GIVEN PROBLEM.
Which lines in the listing below contain the string "render", with case counting? Report each of those lines in full.

◆ ◆ ◆ ◆ ◆

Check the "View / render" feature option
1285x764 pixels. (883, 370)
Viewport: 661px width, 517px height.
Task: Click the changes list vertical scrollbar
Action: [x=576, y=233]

◆ ◆ ◆ ◆ ◆

RESPONSE TO THIS EXERCISE.
Check the "View / render" feature option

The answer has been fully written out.